» **What to do**: Go to the line that contains "Viewport: 979px width, 635px height.", then write out that line and all that follow to the end of the listing, exactly and without pictures.

» **The input**:
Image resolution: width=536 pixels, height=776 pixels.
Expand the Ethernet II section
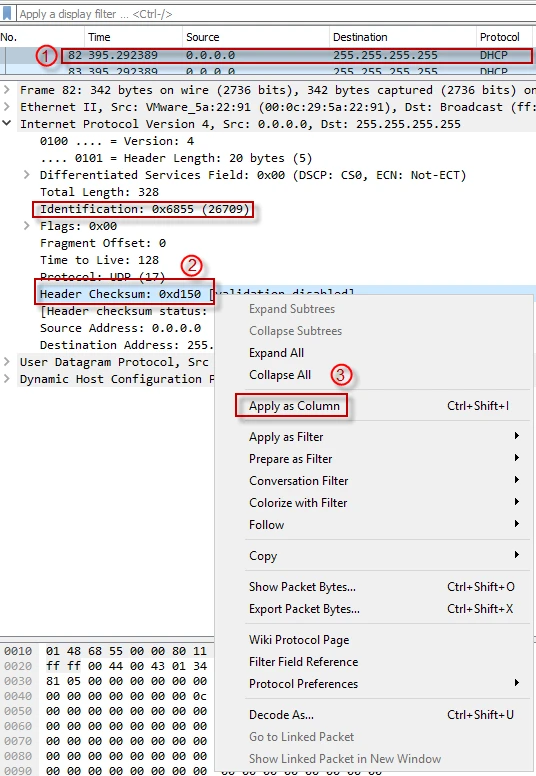(7, 107)

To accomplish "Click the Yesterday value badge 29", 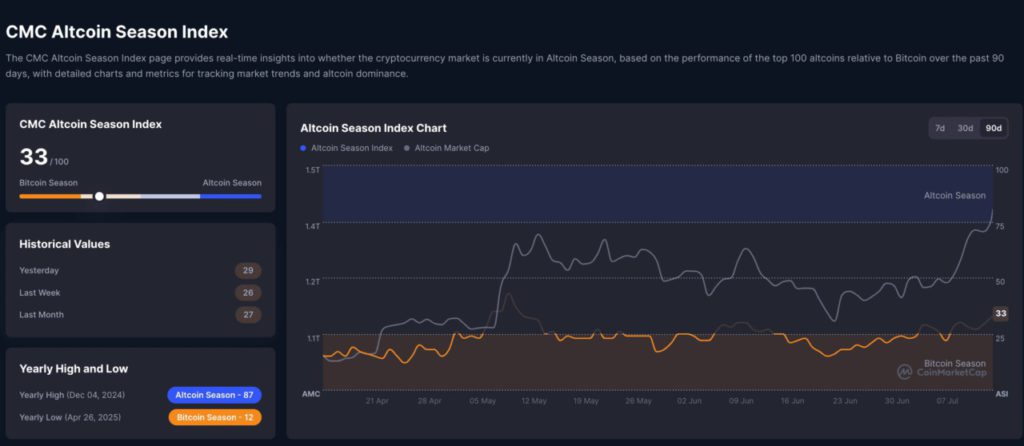I will (247, 270).
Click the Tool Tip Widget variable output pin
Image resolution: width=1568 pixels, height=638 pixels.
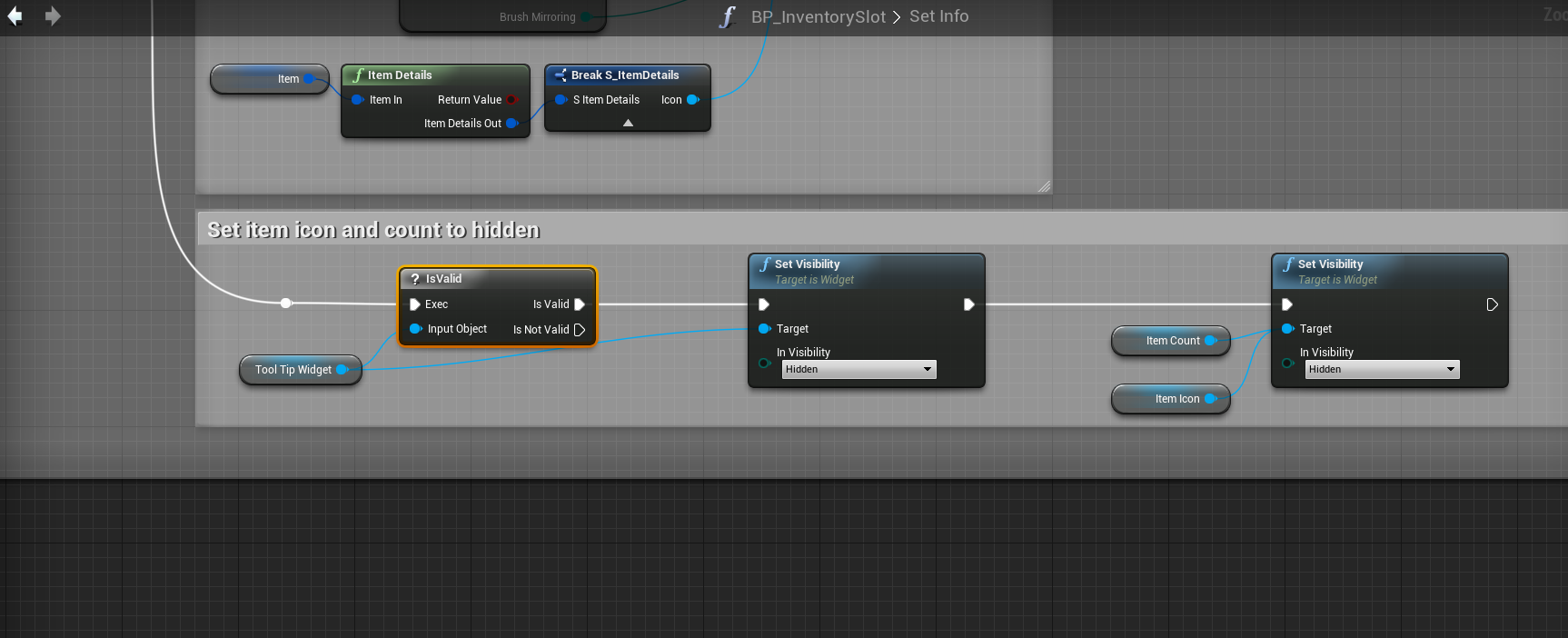(342, 370)
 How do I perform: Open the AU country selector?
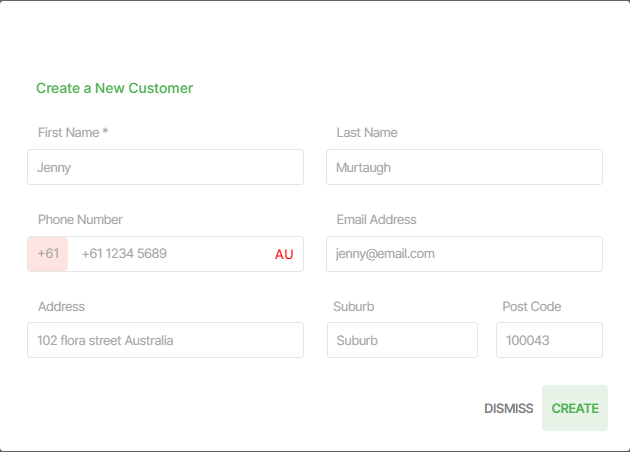284,254

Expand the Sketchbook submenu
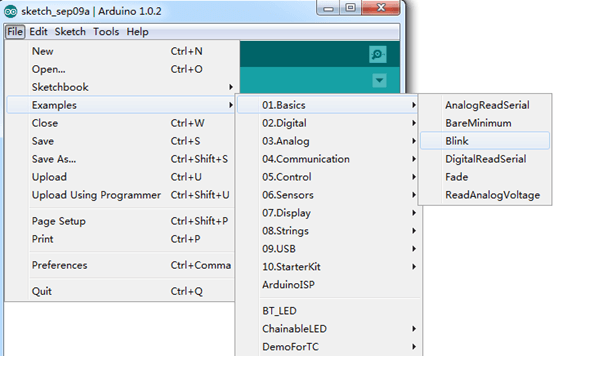point(120,87)
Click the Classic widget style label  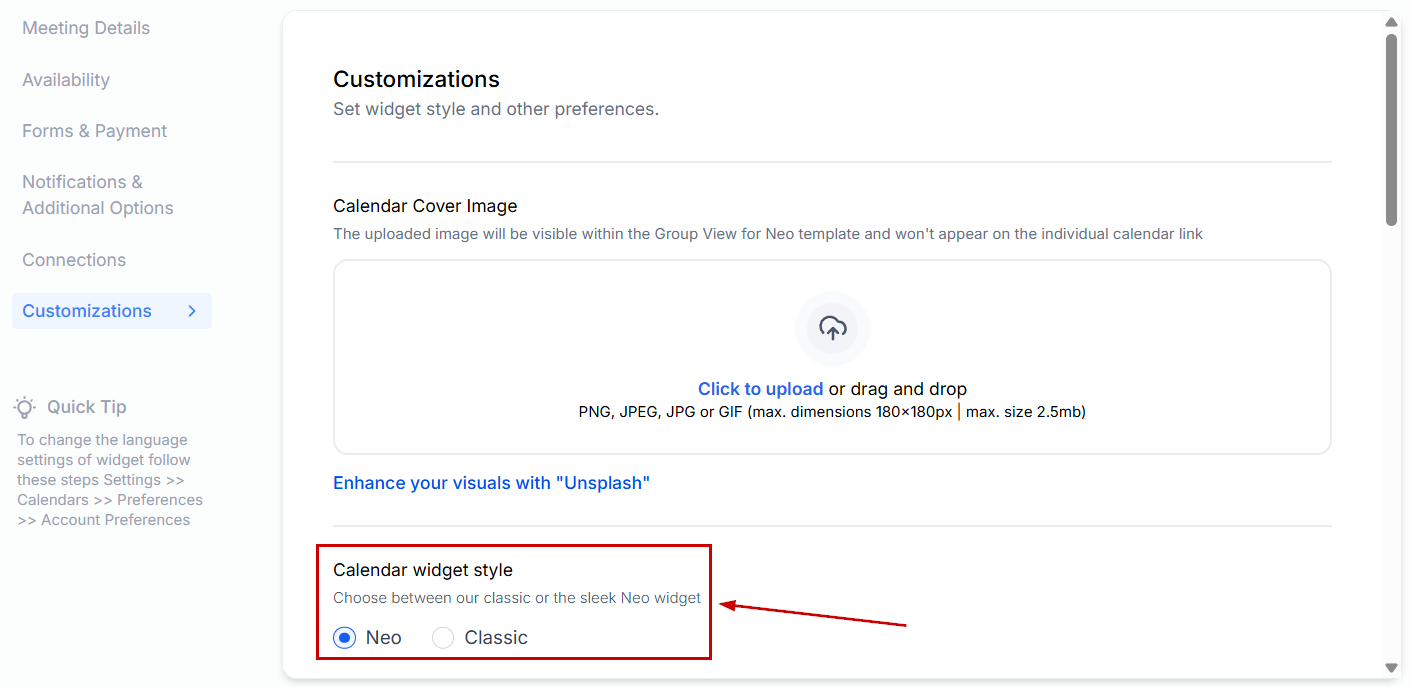[x=496, y=638]
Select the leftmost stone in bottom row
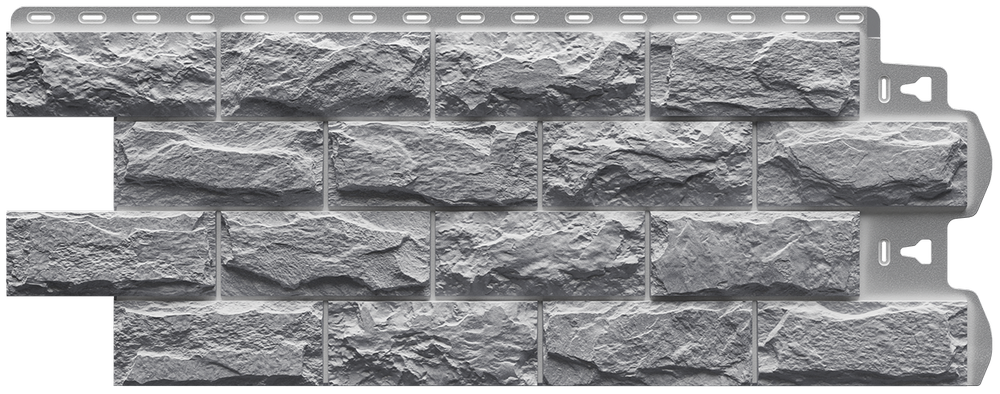This screenshot has height=394, width=1000. (x=219, y=343)
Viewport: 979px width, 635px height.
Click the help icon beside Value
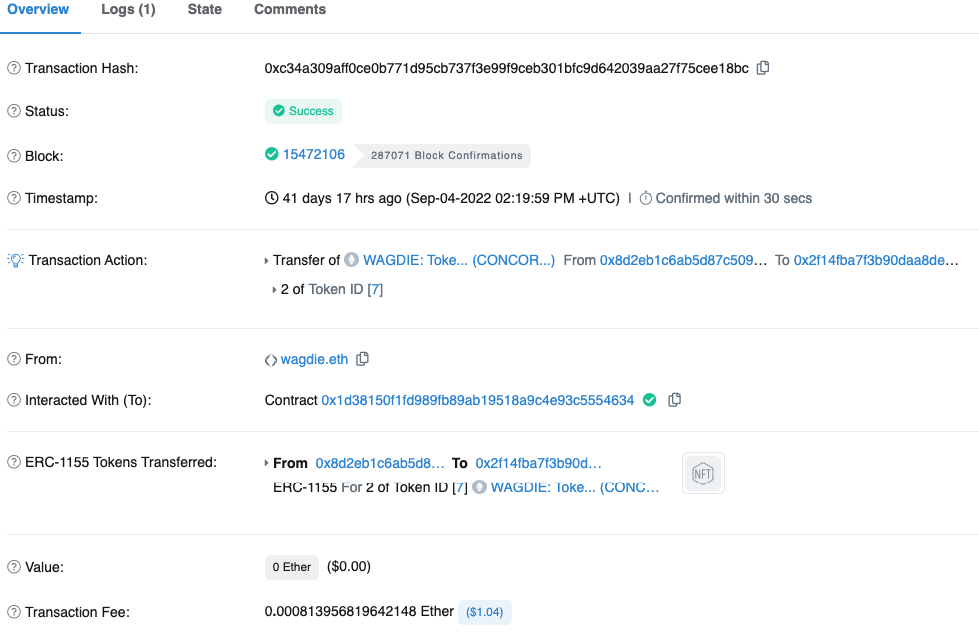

» **Task response**:
Viewport: 979px width, 635px height.
Click the help icon beside Value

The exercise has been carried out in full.